• EXCERPTED DATA:
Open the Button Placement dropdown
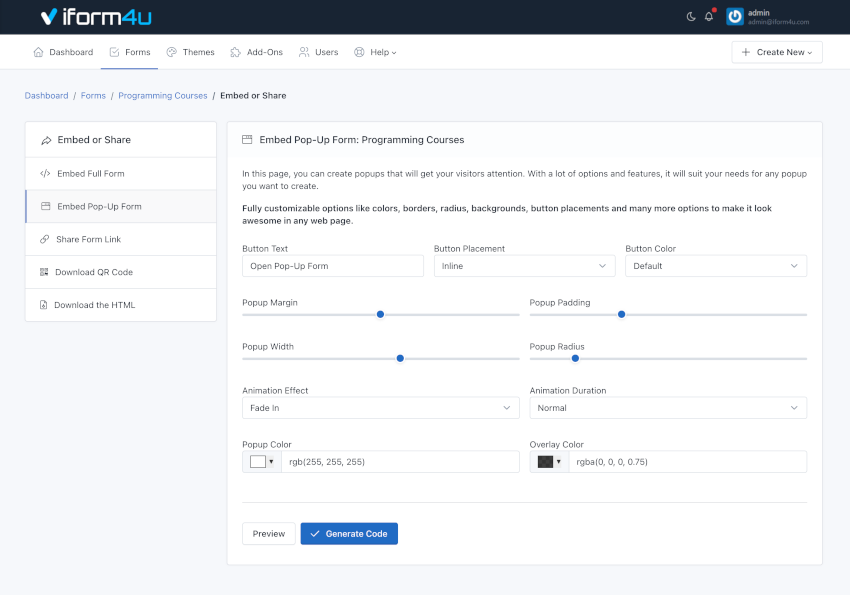 pos(524,266)
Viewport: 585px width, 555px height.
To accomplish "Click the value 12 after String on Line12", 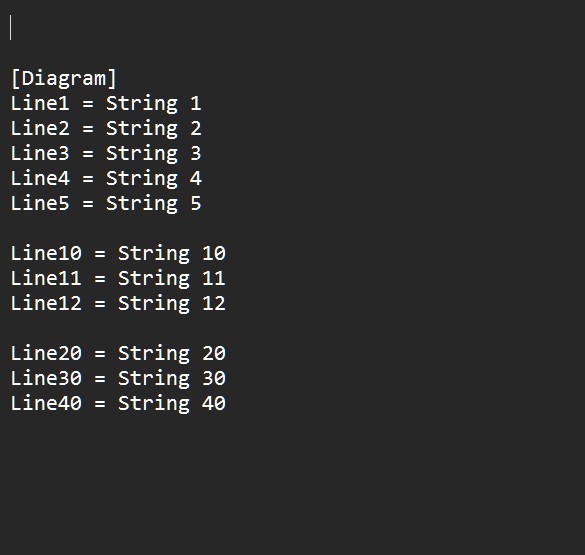I will click(x=214, y=303).
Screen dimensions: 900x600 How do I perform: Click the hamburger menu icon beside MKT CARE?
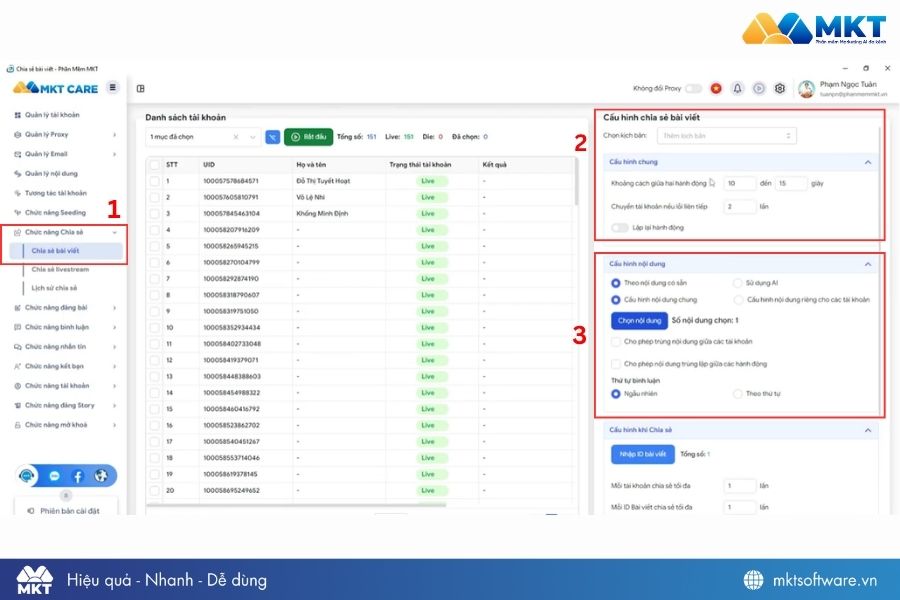[112, 87]
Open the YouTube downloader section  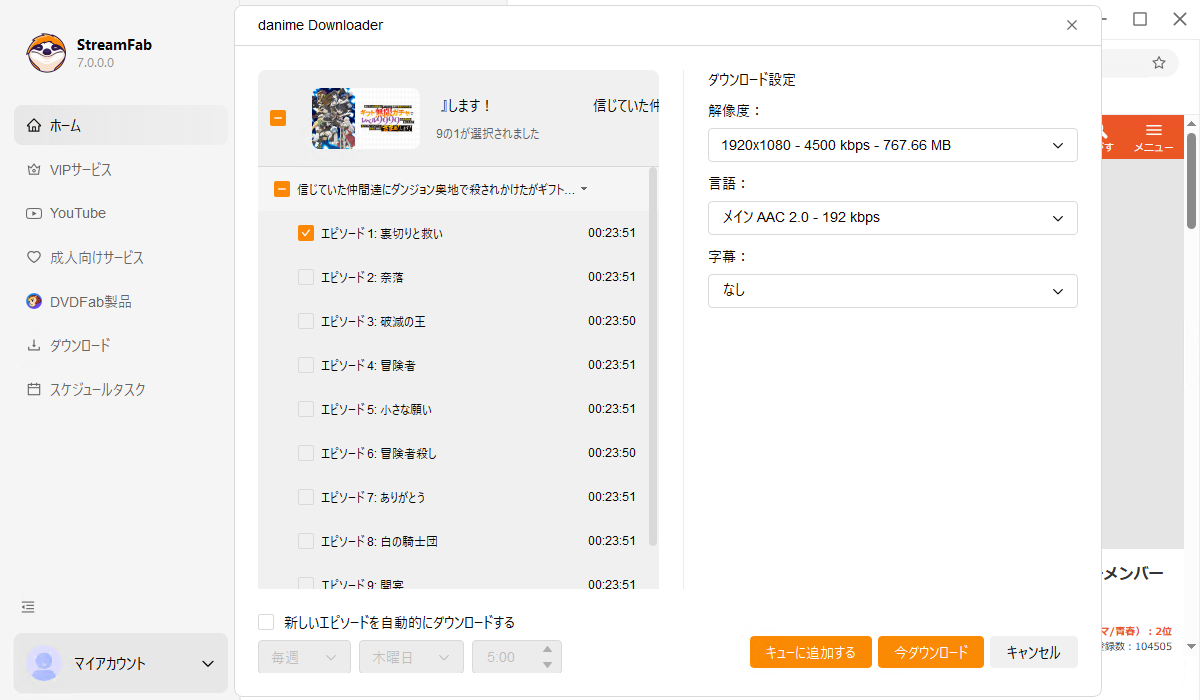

• TASK: Each line from the one containing "Screen dimensions: 900x600" through the end of the records above is to be retyped exactly, with the pictures omitted and nothing added.

• RESULT:
Screen dimensions: 900x600 How do I perform: Click the hamburger menu icon beside MKT CARE?
[112, 87]
Open the YouTube downloader section  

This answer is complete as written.